:: EXERCISE DETAILS ::
Write out, word for word, only the lines from the one with "Task: Click the bottom-right" to the end of the data below.

:: SOURCE MATERIAL ::

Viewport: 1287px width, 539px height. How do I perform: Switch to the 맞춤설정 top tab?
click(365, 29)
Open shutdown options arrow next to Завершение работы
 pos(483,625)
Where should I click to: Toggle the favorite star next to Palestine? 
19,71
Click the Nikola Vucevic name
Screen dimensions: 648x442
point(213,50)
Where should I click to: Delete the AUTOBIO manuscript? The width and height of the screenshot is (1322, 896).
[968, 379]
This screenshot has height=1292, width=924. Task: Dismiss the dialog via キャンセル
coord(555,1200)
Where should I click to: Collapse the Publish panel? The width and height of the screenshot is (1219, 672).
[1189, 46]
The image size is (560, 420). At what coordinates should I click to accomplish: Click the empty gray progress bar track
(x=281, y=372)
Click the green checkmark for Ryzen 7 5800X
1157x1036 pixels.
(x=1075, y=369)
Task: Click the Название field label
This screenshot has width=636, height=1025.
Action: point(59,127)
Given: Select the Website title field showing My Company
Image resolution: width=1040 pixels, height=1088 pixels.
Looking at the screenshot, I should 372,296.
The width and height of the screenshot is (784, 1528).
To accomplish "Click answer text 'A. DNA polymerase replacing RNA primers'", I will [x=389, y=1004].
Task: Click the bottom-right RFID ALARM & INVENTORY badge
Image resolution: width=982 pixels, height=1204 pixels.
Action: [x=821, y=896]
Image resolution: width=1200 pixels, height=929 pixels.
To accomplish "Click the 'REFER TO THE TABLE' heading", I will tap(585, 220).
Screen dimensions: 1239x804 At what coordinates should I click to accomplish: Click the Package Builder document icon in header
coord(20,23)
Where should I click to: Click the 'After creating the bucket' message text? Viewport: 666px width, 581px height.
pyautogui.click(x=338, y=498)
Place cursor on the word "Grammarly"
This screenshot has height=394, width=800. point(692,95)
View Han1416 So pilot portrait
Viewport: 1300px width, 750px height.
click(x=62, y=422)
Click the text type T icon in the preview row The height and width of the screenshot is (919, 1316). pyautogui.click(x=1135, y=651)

:: WRITTEN REPLY ::
Task: Click the bottom-right RFID ALARM & INVENTORY badge
Image resolution: width=982 pixels, height=1204 pixels.
Action: [x=821, y=896]
Image resolution: width=1200 pixels, height=929 pixels.
To accomplish "Click the 'REFER TO THE TABLE' heading", I will tap(585, 220).
Screen dimensions: 1239x804 At what coordinates should I click to accomplish: Click the Package Builder document icon in header
coord(20,23)
Where should I click to: Click the 'After creating the bucket' message text? Viewport: 666px width, 581px height.
pyautogui.click(x=338, y=498)
Place cursor on the word "Grammarly"
This screenshot has height=394, width=800. point(692,95)
View Han1416 So pilot portrait
Viewport: 1300px width, 750px height.
click(x=62, y=422)
Click the text type T icon in the preview row The height and width of the screenshot is (919, 1316). pyautogui.click(x=1135, y=651)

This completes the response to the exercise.